---------- PASSAGE GIVEN

# He's got it in for me... ;)



## DapperTuxedo (Apr 15, 2013)

This is Tux's favorite place to sit/sleep. It scares the crap out of me, but he loves it. He's never fallen off, and he's never even come close to falling off. Should I allow him to continue or should that be an off-limits place?


----------



## krandall (Jun 11, 2009)

I wouldn't let him. Puppies have very fragile joints. Even a single fall from this height could do permanent damage to an immature growth plate. All it takes is once.


----------



## misstray (Feb 6, 2011)

I'd be worried about him falling and hurting himself while he's still a pup. It's funny how many havs love the back of the couch. I know it's Brody's favourite spot. Luckily he couldn't get up there on his own as a pup.


----------



## Pixiesmom (Jul 31, 2008)

Pixie does this too and it drives me nuts! I'm too paranoid to let her stay up there for long.

--------------------
---------- DATA RECORDS

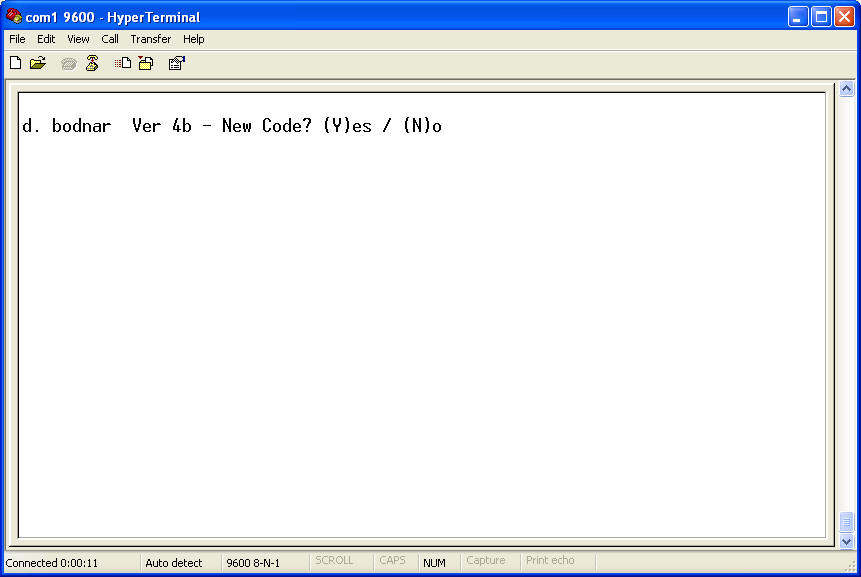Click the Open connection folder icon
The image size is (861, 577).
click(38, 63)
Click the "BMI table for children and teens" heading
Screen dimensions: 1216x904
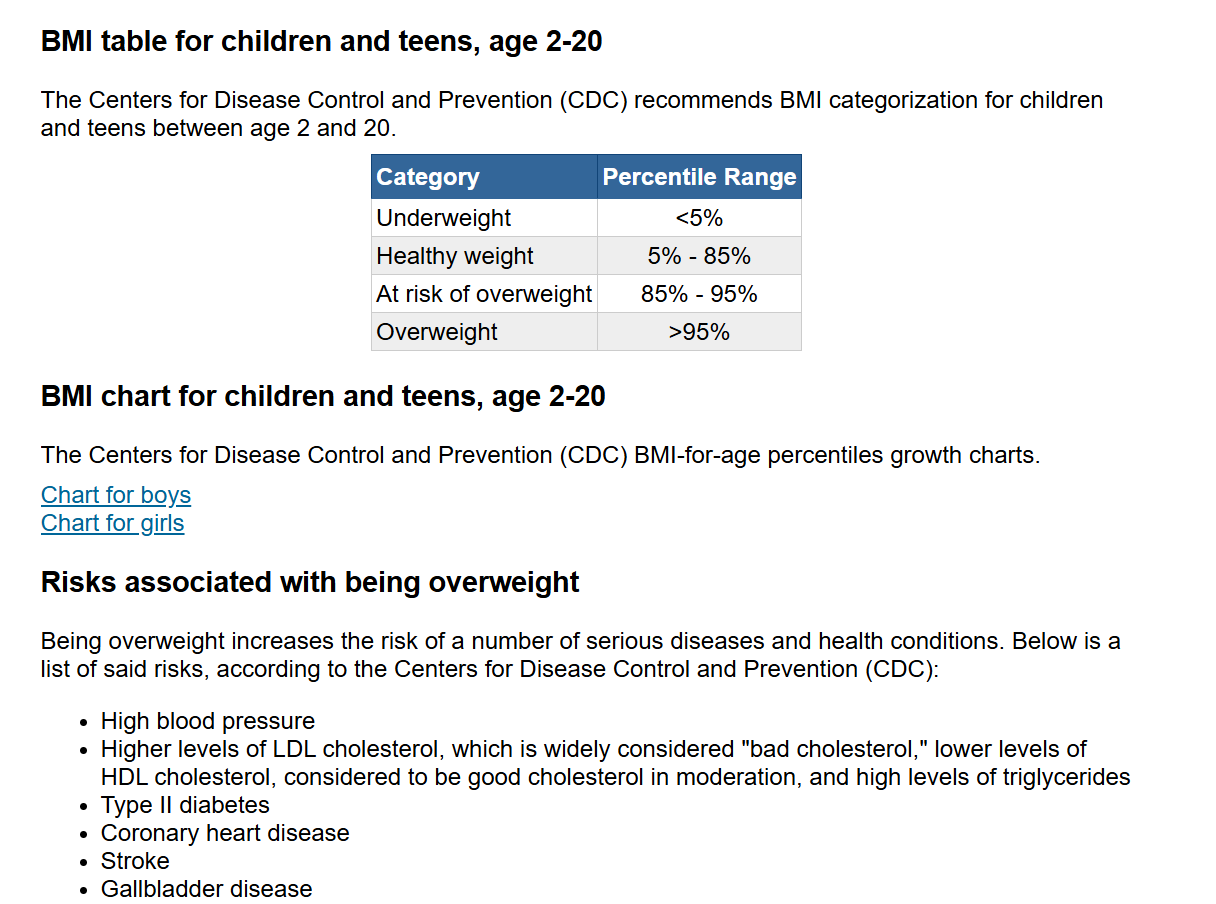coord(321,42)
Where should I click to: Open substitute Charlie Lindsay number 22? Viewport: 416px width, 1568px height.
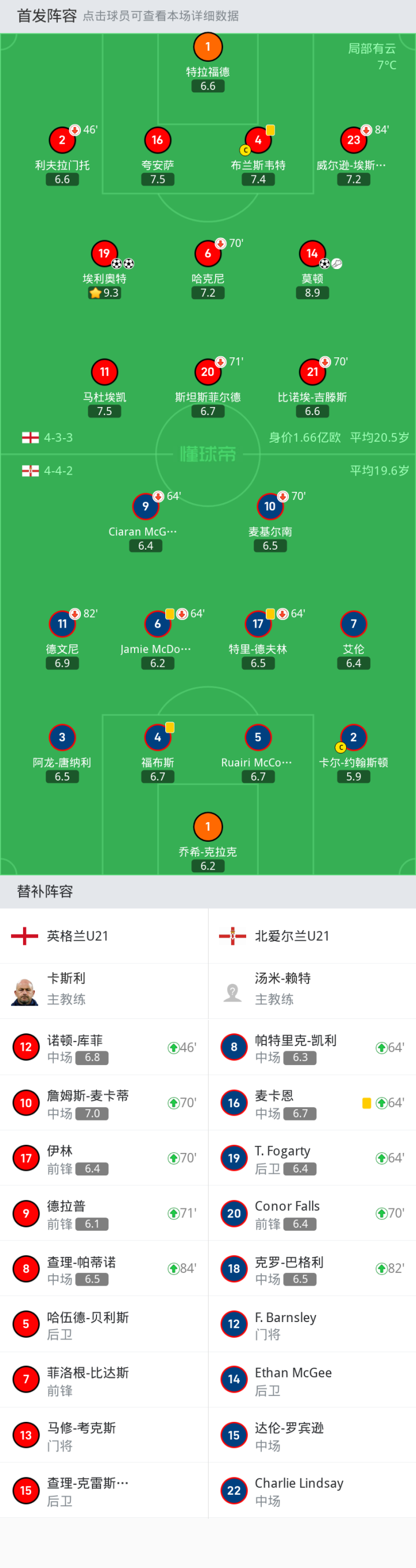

--------------------

### TASK INSTRUCTIONS
[a] Condense the paragraph in the forum thread that begins "I wouldn't let him" into one sentence, keeping its main facts.
[b] Retype everything in the forum thread from "This is Tux's" down to "an off-limits place?".

### REPLIES
[a] Don't let him, because puppies have fragile joints and even one fall from that height could permanently damage an immature growth plate.

[b]
This is Tux's favorite place to sit/sleep. It scares the crap out of me, but he loves it. He's never fallen off, and he's never even come close to falling off. Should I allow him to continue or should that be an off-limits place?